▸ Task to carry out: Collect every line in the records below that contains the string "height". Case counts.

════════════════════

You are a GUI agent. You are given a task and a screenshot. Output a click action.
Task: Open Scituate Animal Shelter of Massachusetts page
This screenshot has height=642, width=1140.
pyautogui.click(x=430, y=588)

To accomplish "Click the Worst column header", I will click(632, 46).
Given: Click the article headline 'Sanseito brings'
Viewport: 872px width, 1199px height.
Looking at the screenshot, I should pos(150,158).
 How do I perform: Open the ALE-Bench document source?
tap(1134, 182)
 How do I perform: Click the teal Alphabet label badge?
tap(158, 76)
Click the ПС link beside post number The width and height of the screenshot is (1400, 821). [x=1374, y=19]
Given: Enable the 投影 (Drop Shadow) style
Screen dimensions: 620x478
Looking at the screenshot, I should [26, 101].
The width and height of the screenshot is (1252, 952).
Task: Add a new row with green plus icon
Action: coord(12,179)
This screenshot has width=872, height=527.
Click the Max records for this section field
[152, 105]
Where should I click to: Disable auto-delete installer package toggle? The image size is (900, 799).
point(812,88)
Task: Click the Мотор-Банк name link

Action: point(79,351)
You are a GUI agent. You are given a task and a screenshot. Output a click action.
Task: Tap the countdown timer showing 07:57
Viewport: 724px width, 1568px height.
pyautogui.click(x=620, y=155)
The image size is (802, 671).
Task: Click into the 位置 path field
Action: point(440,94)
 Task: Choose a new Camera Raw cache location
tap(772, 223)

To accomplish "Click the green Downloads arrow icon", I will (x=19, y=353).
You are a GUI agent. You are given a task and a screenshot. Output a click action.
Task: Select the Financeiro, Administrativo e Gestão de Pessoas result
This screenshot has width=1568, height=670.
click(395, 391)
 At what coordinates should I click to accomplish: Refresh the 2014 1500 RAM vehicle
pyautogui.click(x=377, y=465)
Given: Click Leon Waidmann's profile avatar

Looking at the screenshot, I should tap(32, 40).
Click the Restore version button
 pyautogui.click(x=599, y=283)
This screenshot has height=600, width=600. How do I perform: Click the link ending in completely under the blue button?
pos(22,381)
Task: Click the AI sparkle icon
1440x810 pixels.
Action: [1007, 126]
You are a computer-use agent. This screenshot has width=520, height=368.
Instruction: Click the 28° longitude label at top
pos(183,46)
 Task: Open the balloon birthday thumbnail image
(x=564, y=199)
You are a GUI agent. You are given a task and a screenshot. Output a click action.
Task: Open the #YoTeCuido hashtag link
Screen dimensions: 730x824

════════════════════

▸ Task solution:
This screenshot has height=642, width=1140.
Viewport: 872px width, 1199px height.
Click the ПС link beside post number The width and height of the screenshot is (1400, 821). [x=1374, y=19]
The width and height of the screenshot is (1252, 952).
This screenshot has width=872, height=527.
Viewport: 724px width, 1568px height.
This screenshot has width=1568, height=670.
This screenshot has height=600, width=600. How do I perform: Click the link ending in completely under the blue button?
You are a computer-use agent. This screenshot has width=520, height=368.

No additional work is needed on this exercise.